My prelude and postlude yesterday were both drawn from issues of the Wayne Leupold’s “The Organist’s Companion.”  I purchased several back issues of these monthly anthologies from Craig Cramer recently (he sends out emails regularly of used music he is offering for sale).

The prelude was “Communion” by Peter A. Togni. I chose it because Sunday was the last of the course reading of John 6 in the lectionary. This is a lengthy discussion of “I am the bread of life” stuff. Togni’s little piece was dedicated to his mother and father and is sort of easy lyrical slightly dissonant movie music. At least that’s how I heard it.

I think this is Togni.

For the postlude, I chose a Toccata by Flor Peeters.

Flor Peeters 1903 - 1986

I used to do Peeters music more when I was working for the Roman Catholics.  He comes from that tradition.

The piece I played yesterday was a flashy little piece mostly for manuals.

I deliberately chose it so I could rehearse it on vacation on my electric piano. I ended up throwing in some extra fancy pedal work to balance out the manuals in couple of places.

After the postlude, there was a bit of response from the people standing in the church. A bravo and some scattered applause.

It was slightly embarrassing because this piece is pretty much all flash: sextuplets in the right hand, sort of a poor person’s Widor Toccata.

Later a colleague who is usually pretty critical of me complimented me.
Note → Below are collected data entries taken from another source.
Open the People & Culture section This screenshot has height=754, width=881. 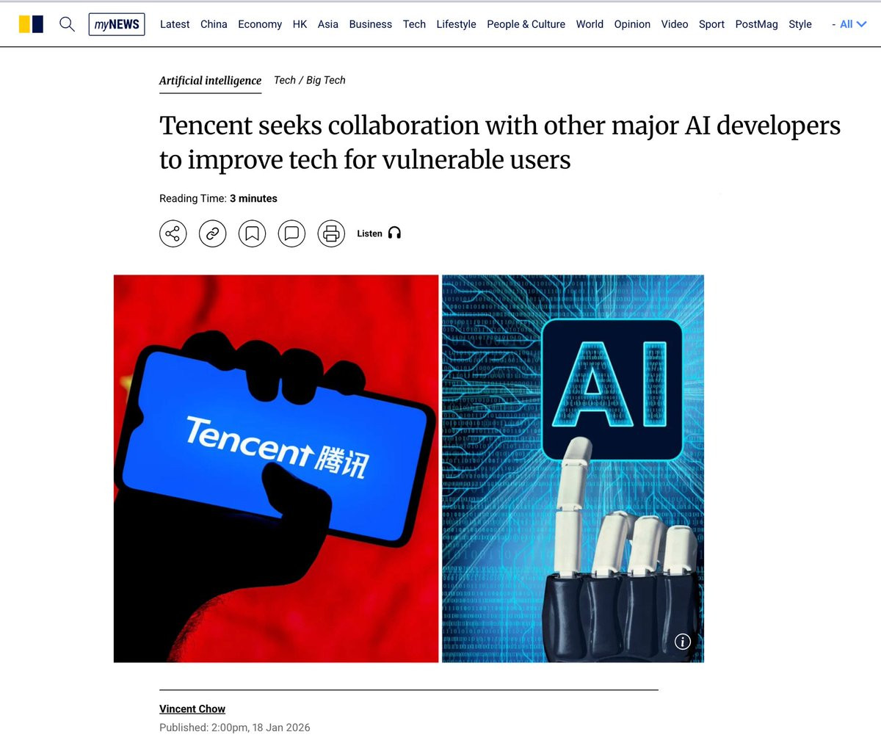tap(526, 24)
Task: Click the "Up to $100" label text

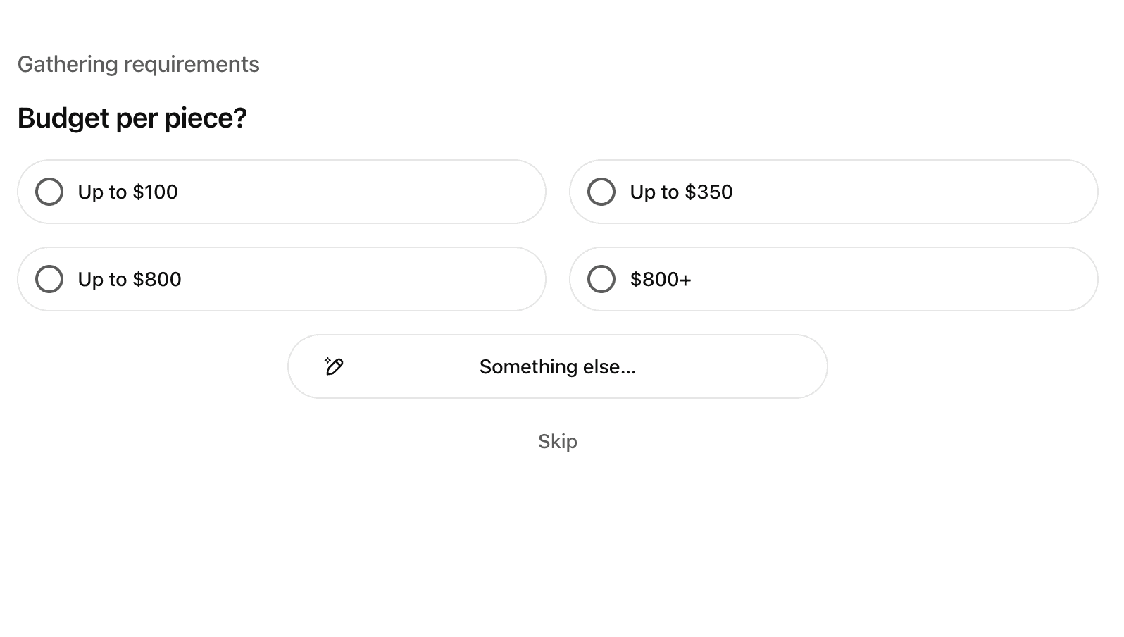Action: tap(127, 192)
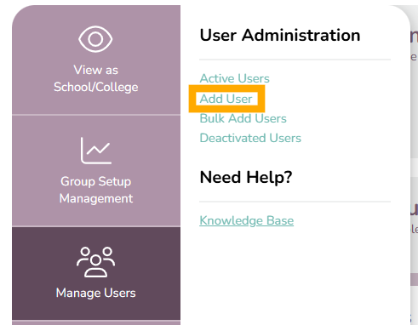Click the line chart icon for Group Setup
Screen dimensions: 418x325
coord(96,151)
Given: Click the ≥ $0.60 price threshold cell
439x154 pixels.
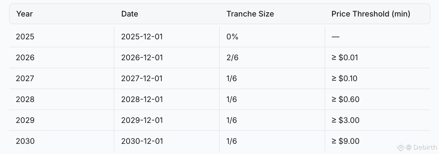Looking at the screenshot, I should tap(345, 99).
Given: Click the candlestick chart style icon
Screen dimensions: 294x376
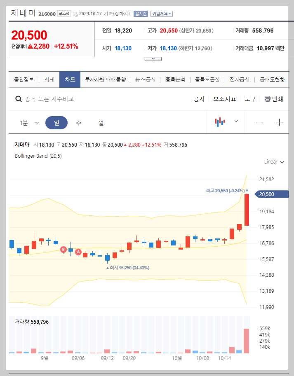Looking at the screenshot, I should (x=220, y=122).
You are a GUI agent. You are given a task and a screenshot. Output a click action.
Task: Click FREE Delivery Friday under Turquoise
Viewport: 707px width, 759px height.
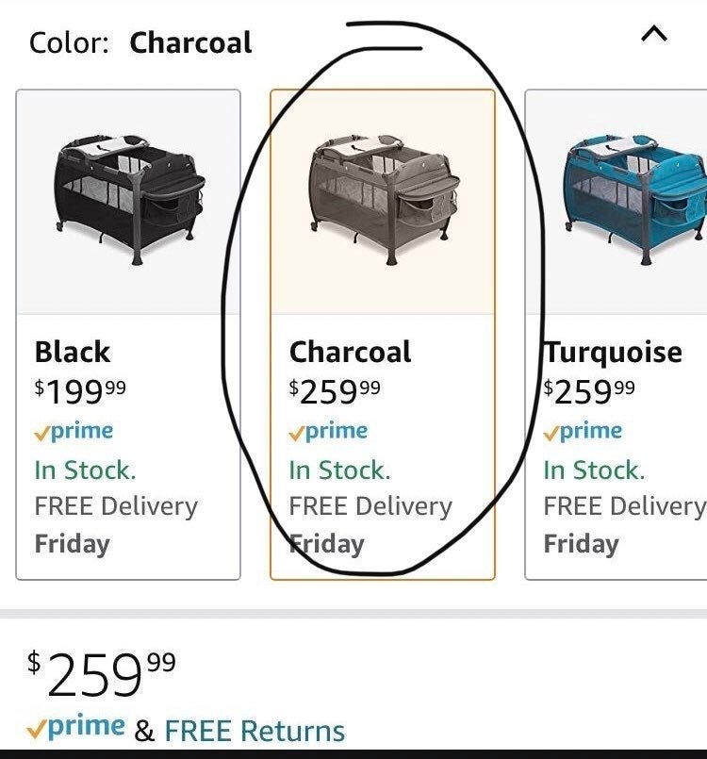pyautogui.click(x=625, y=525)
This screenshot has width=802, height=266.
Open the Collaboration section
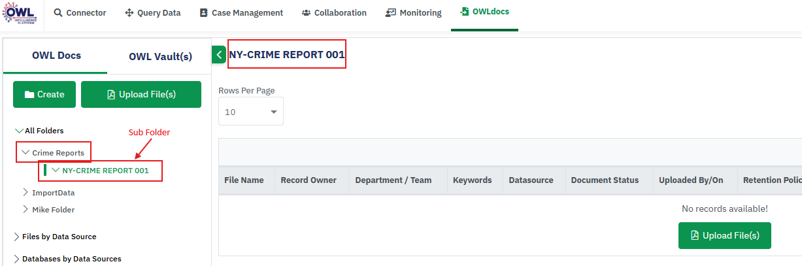tap(334, 13)
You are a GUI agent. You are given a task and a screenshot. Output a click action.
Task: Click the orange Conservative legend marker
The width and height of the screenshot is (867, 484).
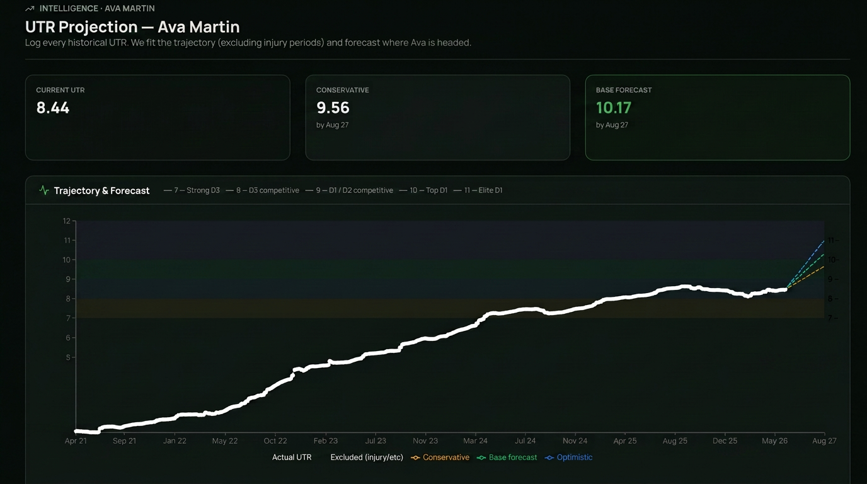[x=415, y=458]
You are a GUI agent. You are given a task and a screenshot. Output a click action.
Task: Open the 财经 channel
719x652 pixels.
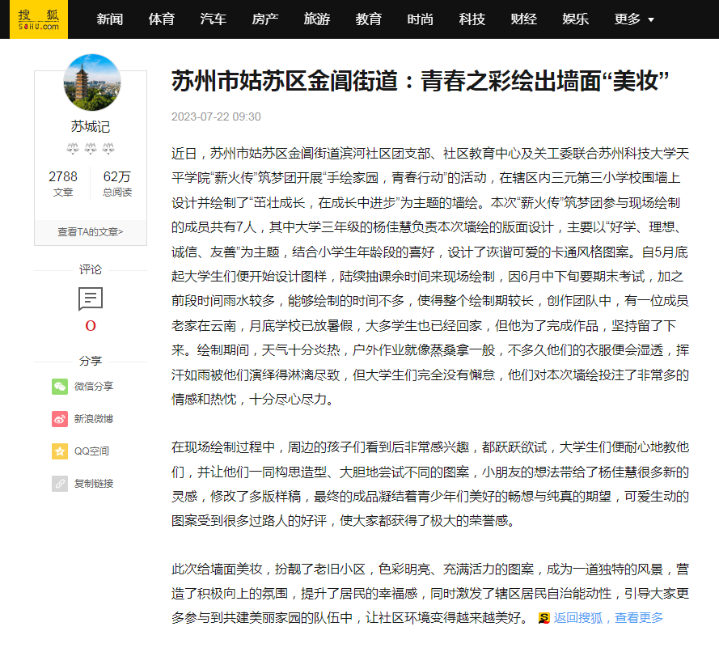tap(524, 19)
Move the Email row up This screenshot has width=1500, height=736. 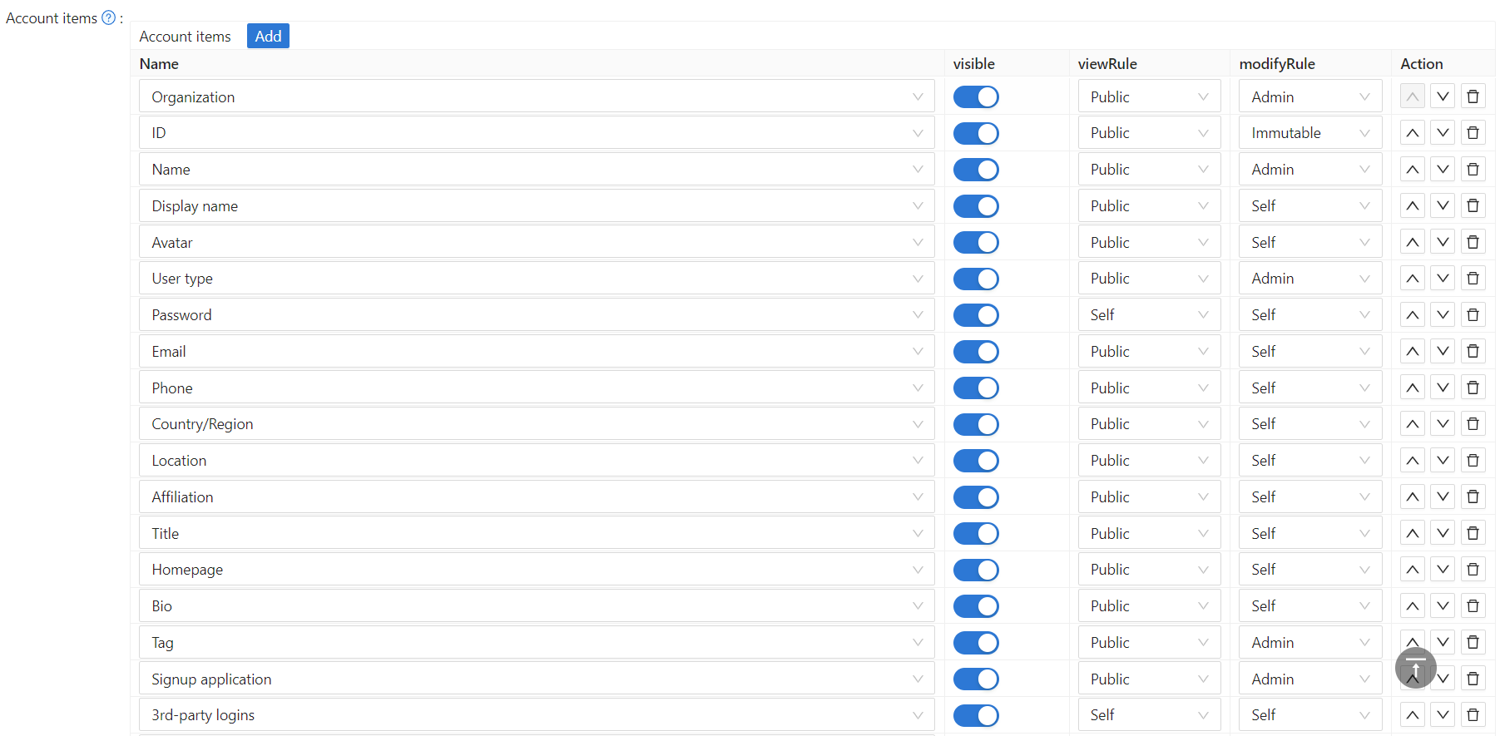[x=1412, y=352]

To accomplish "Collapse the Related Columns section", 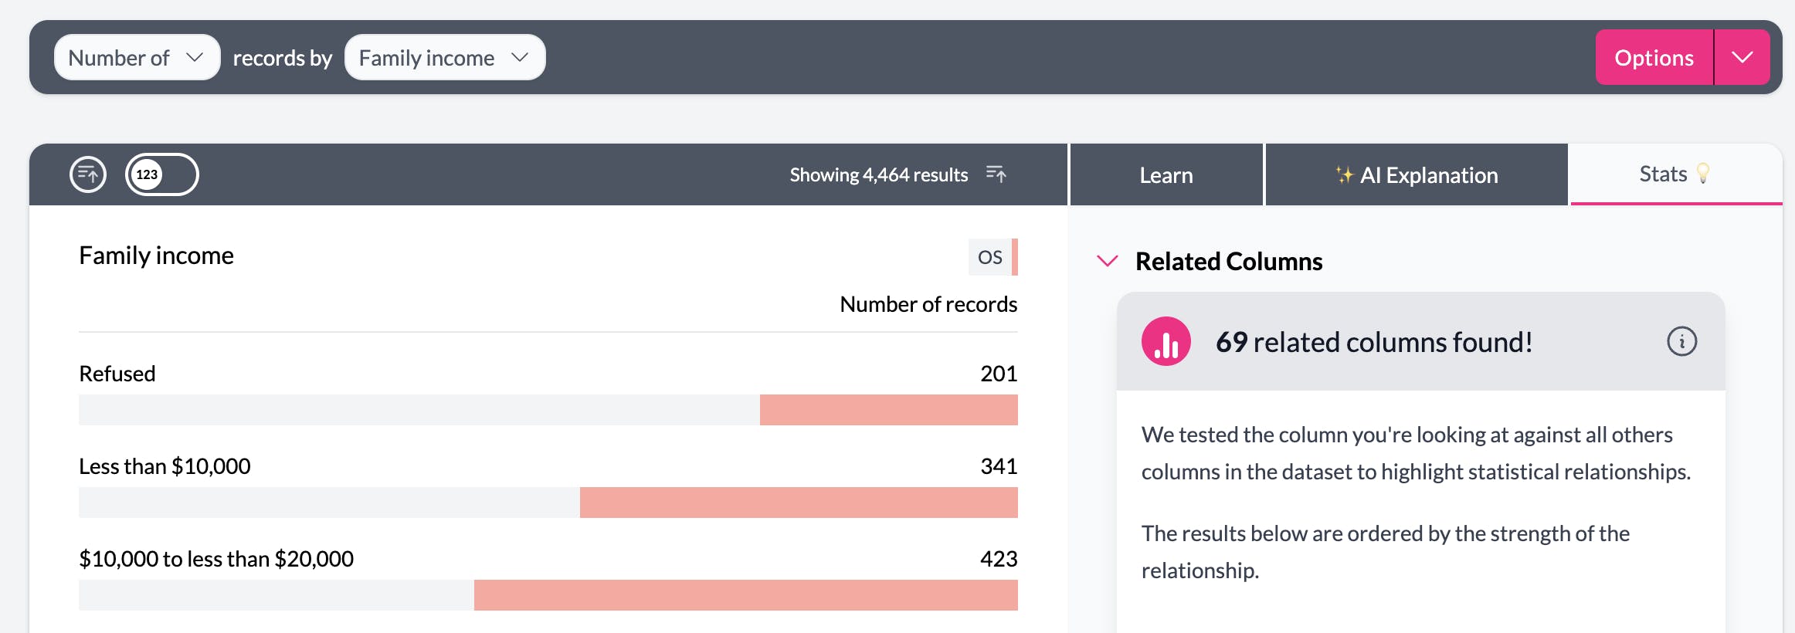I will click(x=1108, y=262).
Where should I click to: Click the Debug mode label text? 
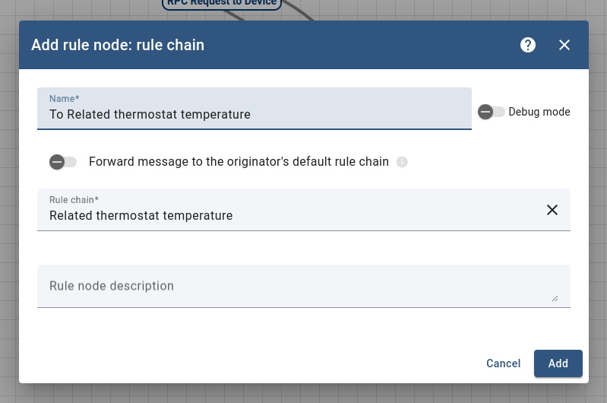(x=539, y=112)
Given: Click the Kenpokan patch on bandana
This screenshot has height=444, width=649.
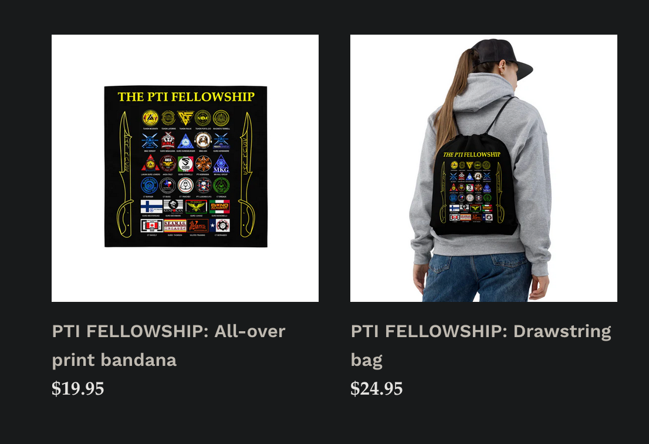Looking at the screenshot, I should pyautogui.click(x=174, y=206).
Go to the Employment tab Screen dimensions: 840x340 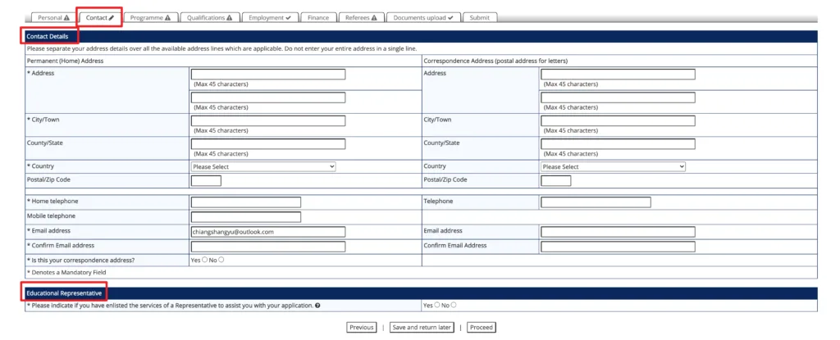coord(271,17)
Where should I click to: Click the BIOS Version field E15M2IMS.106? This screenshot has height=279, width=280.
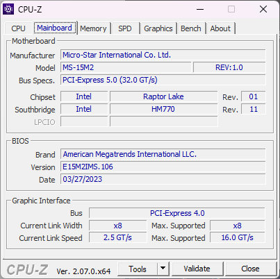[163, 167]
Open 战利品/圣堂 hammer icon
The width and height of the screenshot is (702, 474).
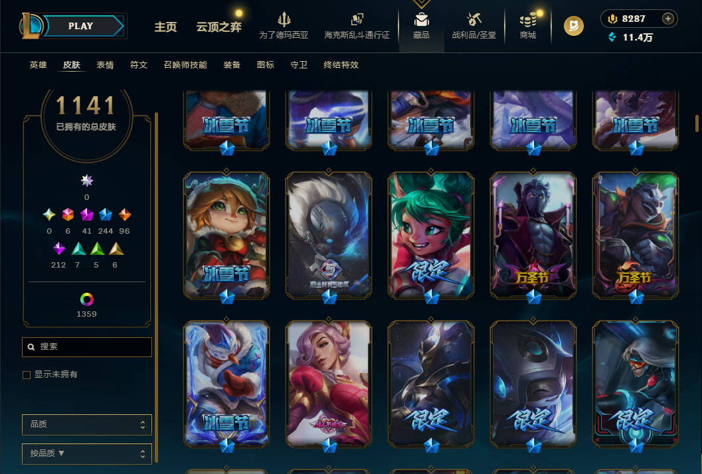point(474,20)
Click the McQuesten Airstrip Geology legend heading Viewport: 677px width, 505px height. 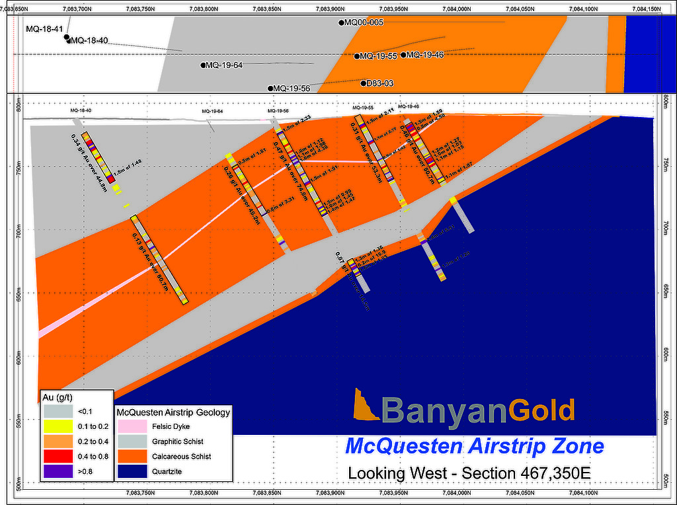[173, 412]
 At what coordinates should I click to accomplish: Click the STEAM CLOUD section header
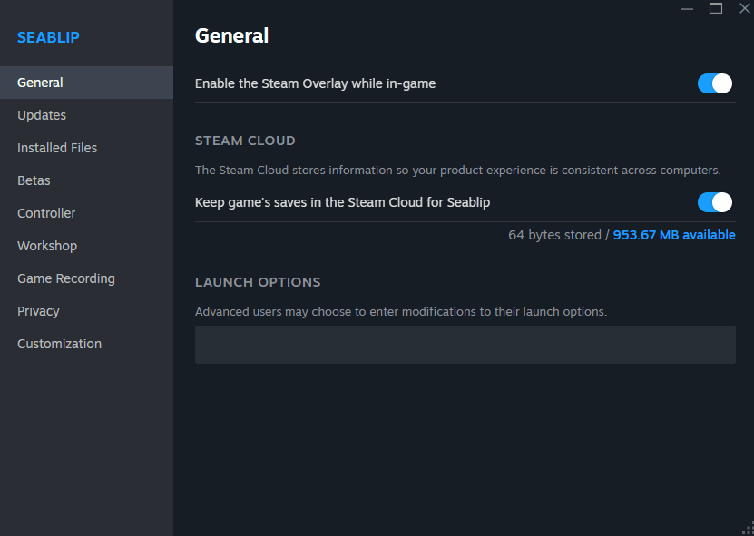pyautogui.click(x=245, y=141)
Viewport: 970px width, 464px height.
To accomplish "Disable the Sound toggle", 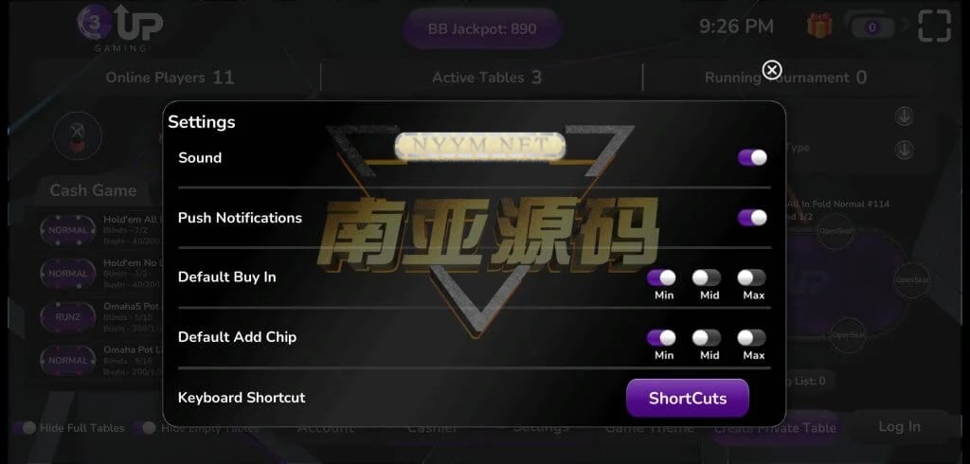I will [x=752, y=157].
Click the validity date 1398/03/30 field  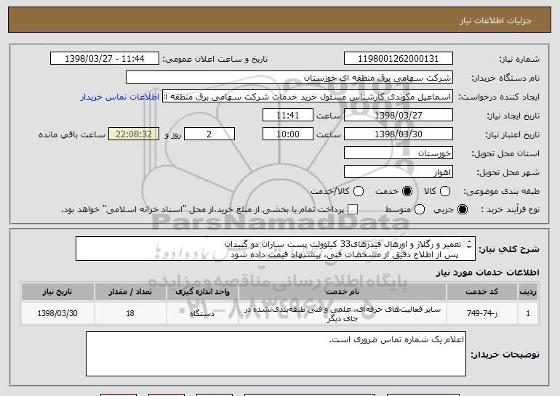point(397,134)
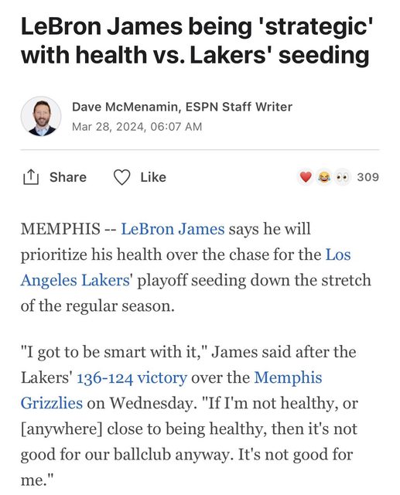Click the MEMPHIS dateline text
Viewport: 400px width, 495px height.
(60, 229)
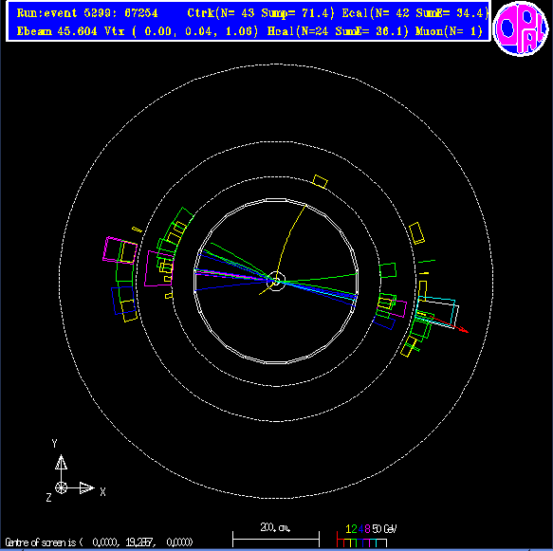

This summer I made up my mind to be friendly to all those professionals who attend my church.

I’m thin-skinned and I know it.

Easily bruised. Makes me crazy.

So yesterday I connected with a “good morning” and a smile to people I think disrespect my work or don’t even know it exists. This totally worked. Everyone smiled back. That’s when I got the surprising compliment as well.

As I contemplated my work this summer I found myself calming down around issues of respect from colleagues. I kept thinking to myself, “Whatever!”, when I found myself rehearsing slights and snide comments. This “Whatever” was not the valley girl “Whatever.”

More like a “whatever shrug” feeling then move on.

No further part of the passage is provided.